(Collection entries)
-*-

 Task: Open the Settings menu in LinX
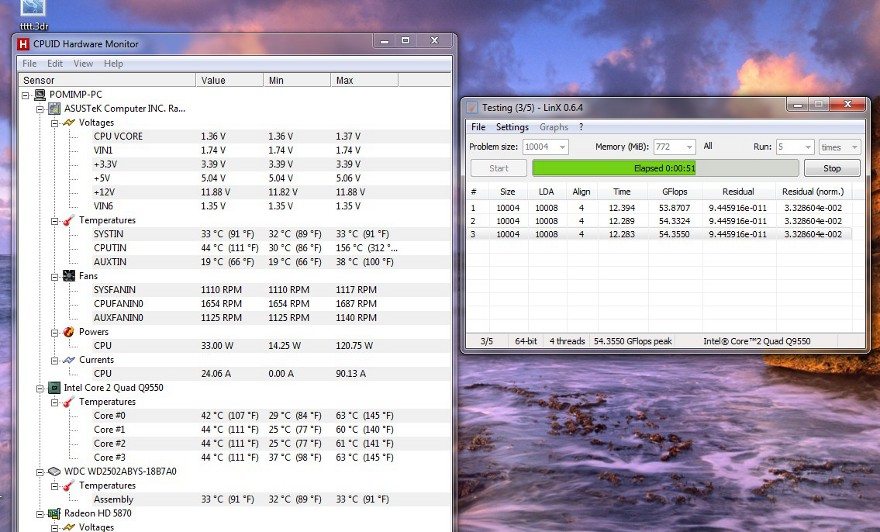(512, 127)
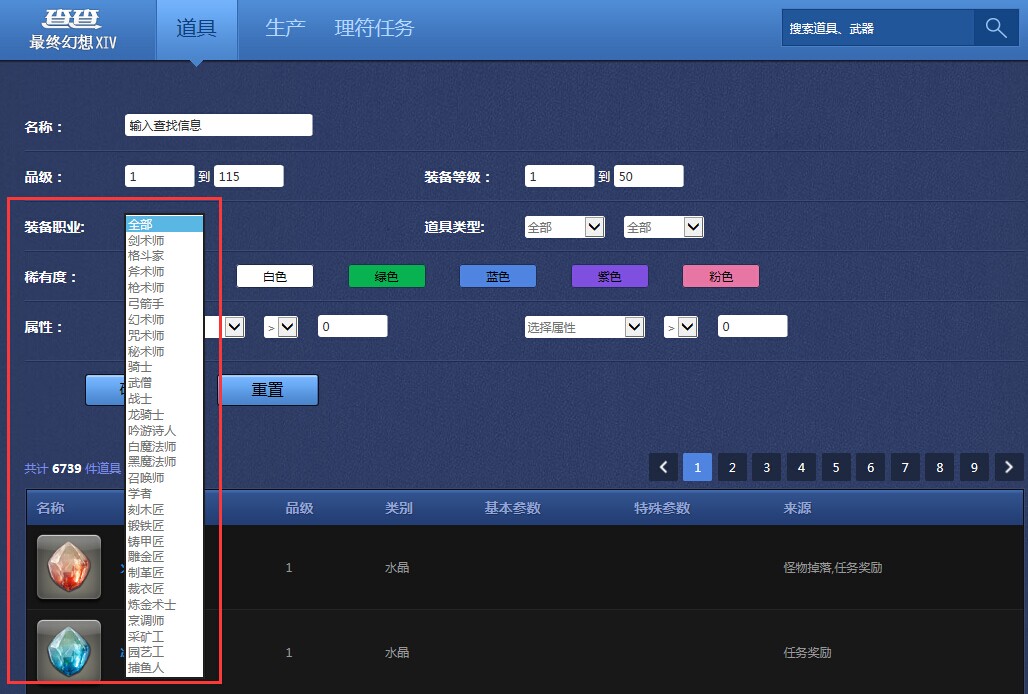1028x694 pixels.
Task: Select the green 绿色 rarity swatch
Action: 386,277
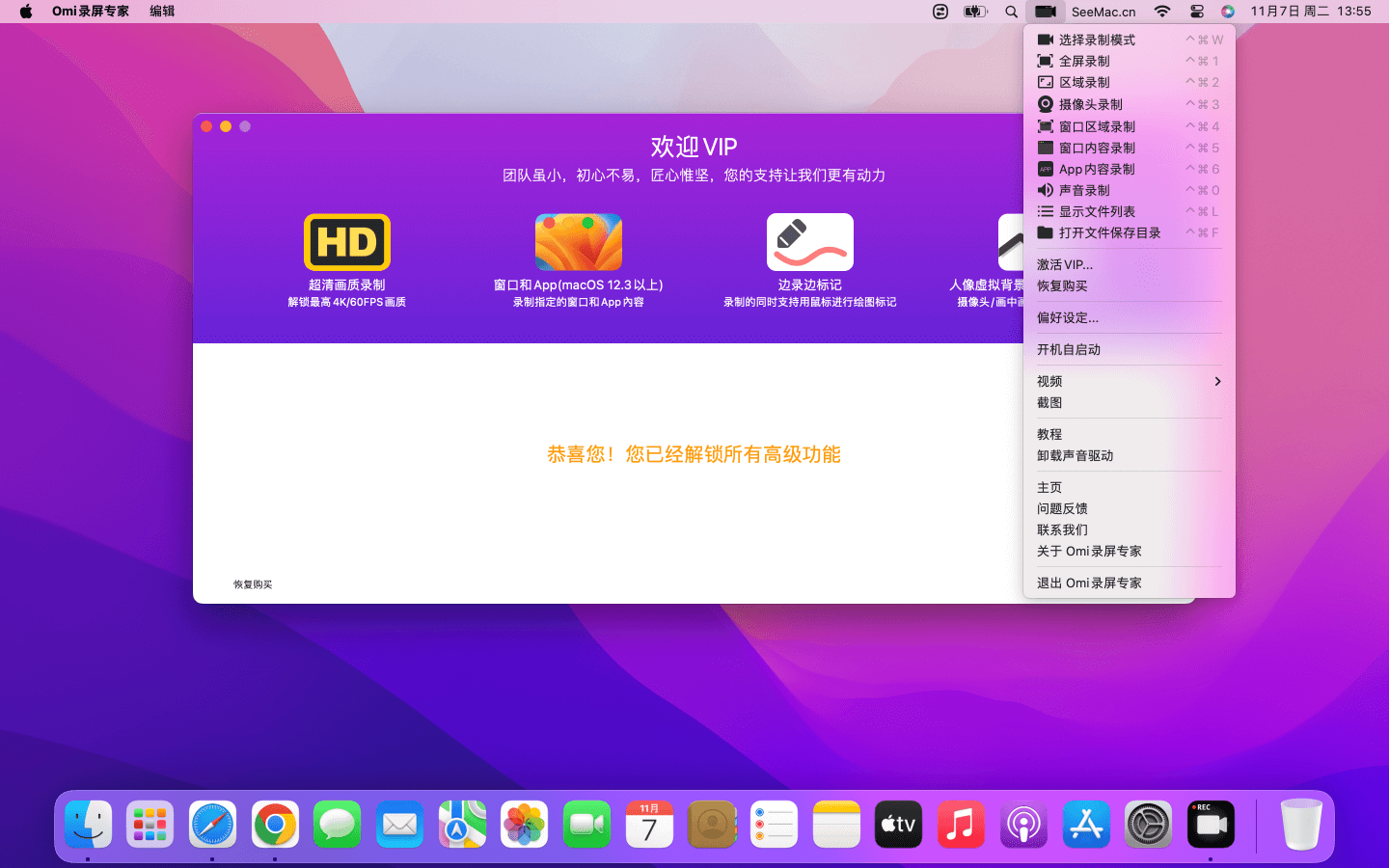Click the HD 超清画质录制 feature thumbnail

point(347,242)
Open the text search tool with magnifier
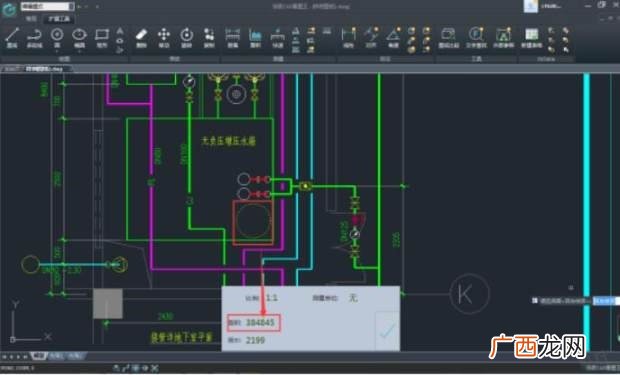The height and width of the screenshot is (375, 620). click(476, 38)
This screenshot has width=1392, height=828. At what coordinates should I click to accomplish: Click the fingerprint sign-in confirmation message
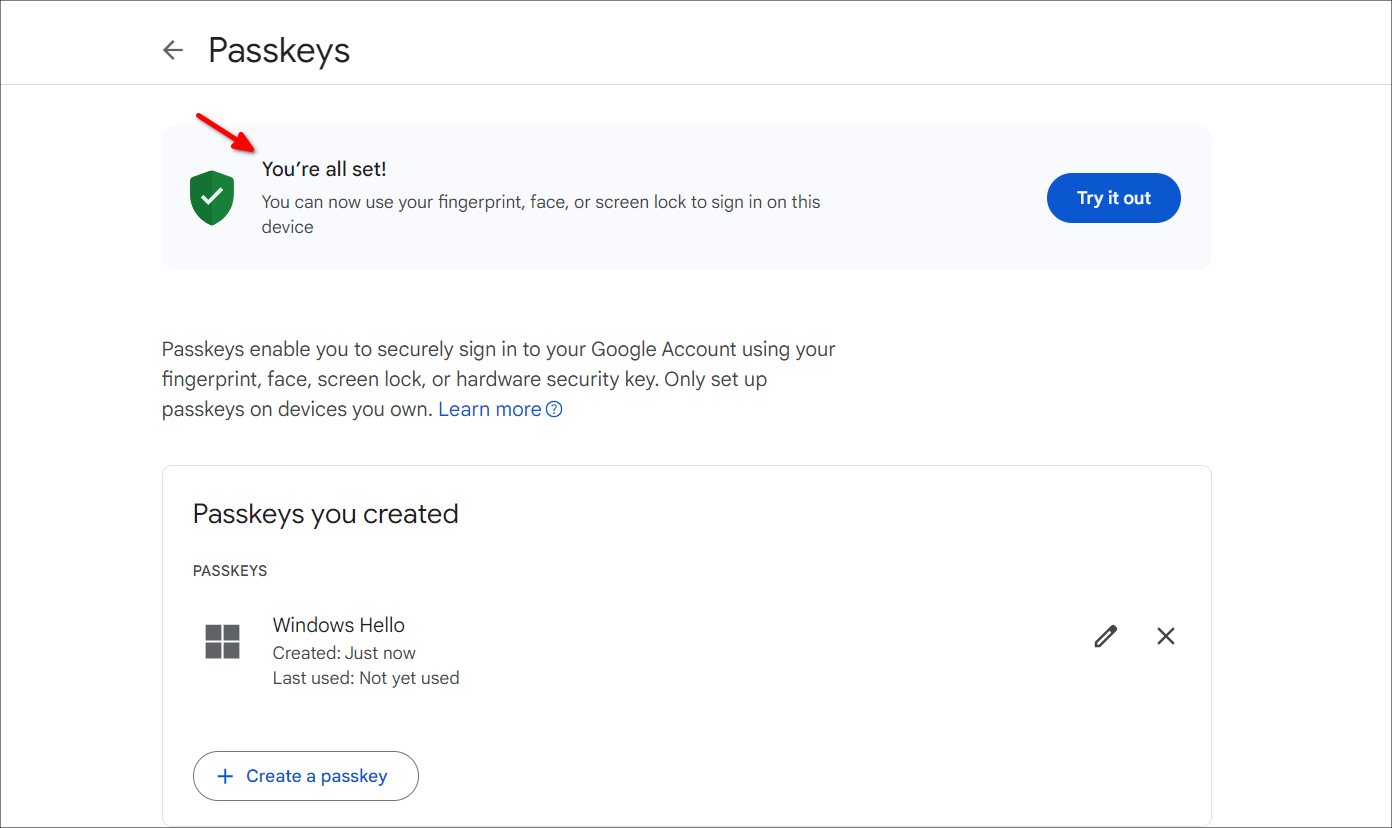(541, 214)
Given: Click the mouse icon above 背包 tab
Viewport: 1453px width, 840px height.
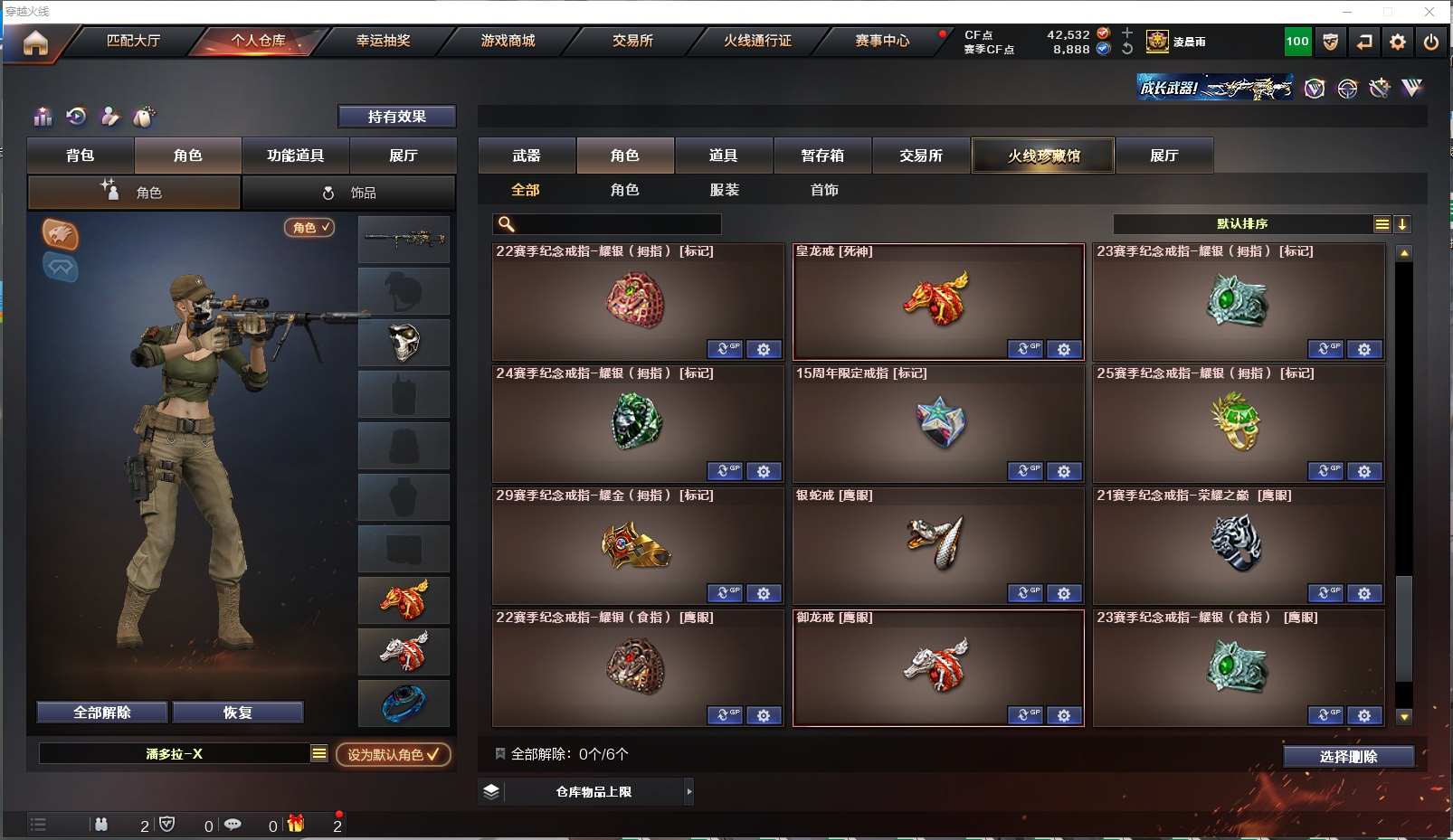Looking at the screenshot, I should (144, 117).
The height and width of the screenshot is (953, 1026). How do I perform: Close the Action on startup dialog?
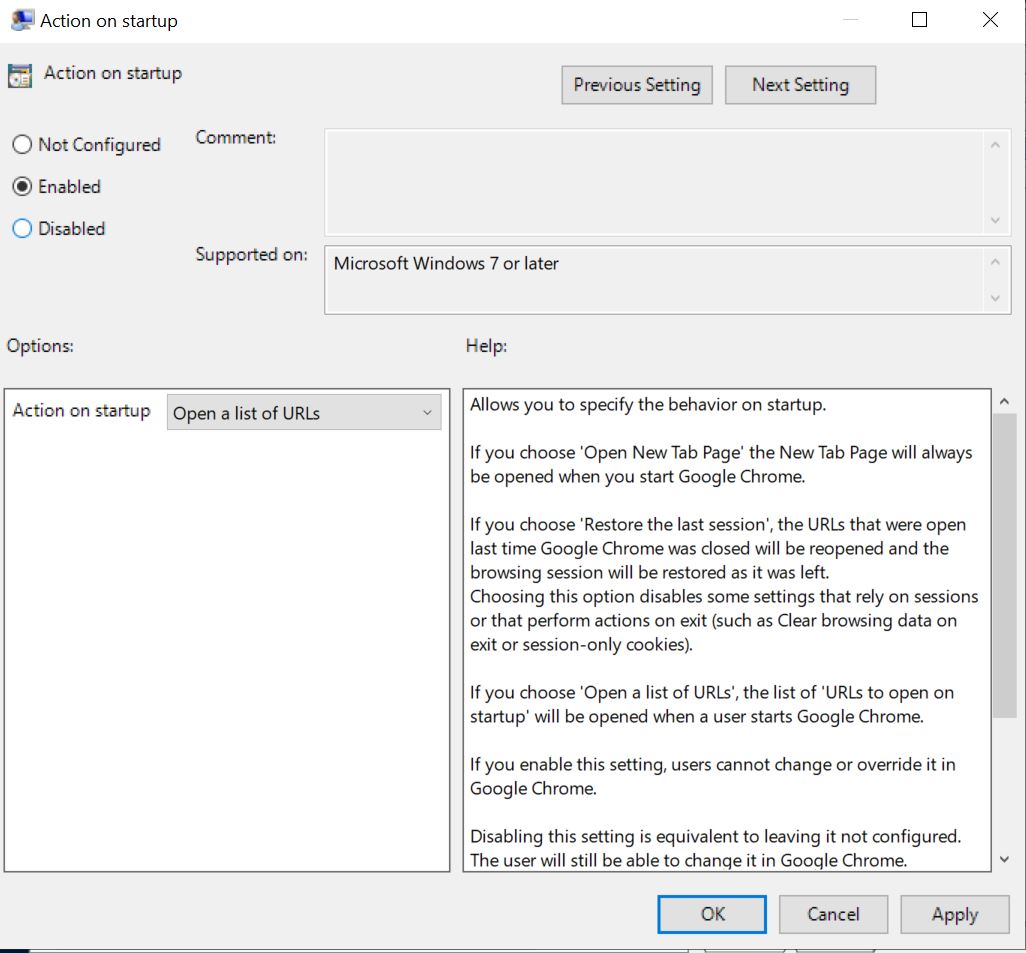(x=990, y=20)
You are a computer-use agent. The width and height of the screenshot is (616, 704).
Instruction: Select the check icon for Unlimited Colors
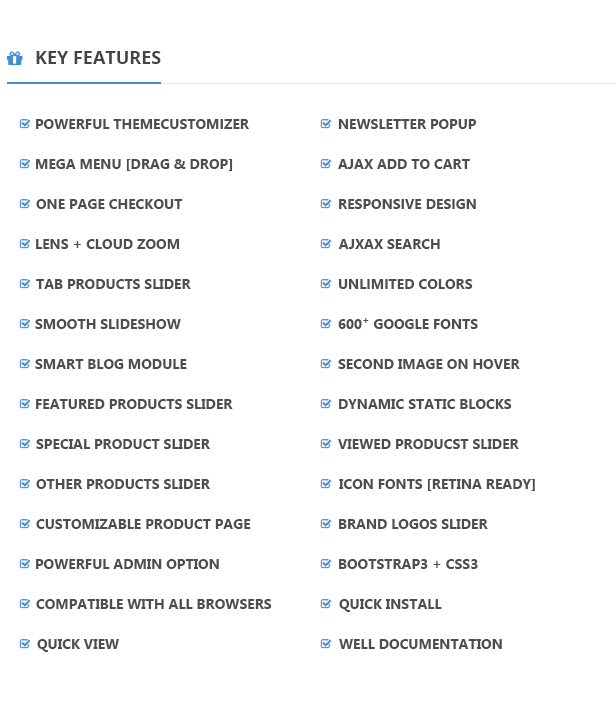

-*-

== ABOUT THIS EXERCISE ==
Produce an exact copy of every line above, with the images left out.

== WRITTEN SOLUTION ==
 Task: Open the Settings menu in LinX
(512, 127)
1028x694 pixels.
Task: Select the green 绿色 rarity swatch
Action: 386,277
Click the HD 超清画质录制 feature thumbnail

point(347,242)
Open the text search tool with magnifier
The height and width of the screenshot is (375, 620). click(476, 38)
This screenshot has width=1392, height=828. At what coordinates should I click to accomplish: Click the fingerprint sign-in confirmation message
(541, 214)
Given: Click the mouse icon above 背包 tab
Viewport: 1453px width, 840px height.
Looking at the screenshot, I should (144, 117).
The height and width of the screenshot is (953, 1026). How do I perform: Close the Action on startup dialog?
(x=990, y=20)
You are a computer-use agent. The width and height of the screenshot is (616, 704).
Instruction: Select the check icon for Unlimited Colors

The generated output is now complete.